--- EXERCISE DESCRIPTION ---
Output all of the records exactly as written.

Collection entries

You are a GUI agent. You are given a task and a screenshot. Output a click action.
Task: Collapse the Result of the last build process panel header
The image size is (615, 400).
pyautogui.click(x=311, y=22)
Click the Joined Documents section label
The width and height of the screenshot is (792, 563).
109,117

--- SOLUTION FOR THIS EXERCISE ---
You are a GUI agent. You are given a task and a screenshot. Output a click action.
Task: Collapse the Result of the last build process panel header
The image size is (615, 400).
pyautogui.click(x=311, y=22)
Click the Joined Documents section label
The width and height of the screenshot is (792, 563).
109,117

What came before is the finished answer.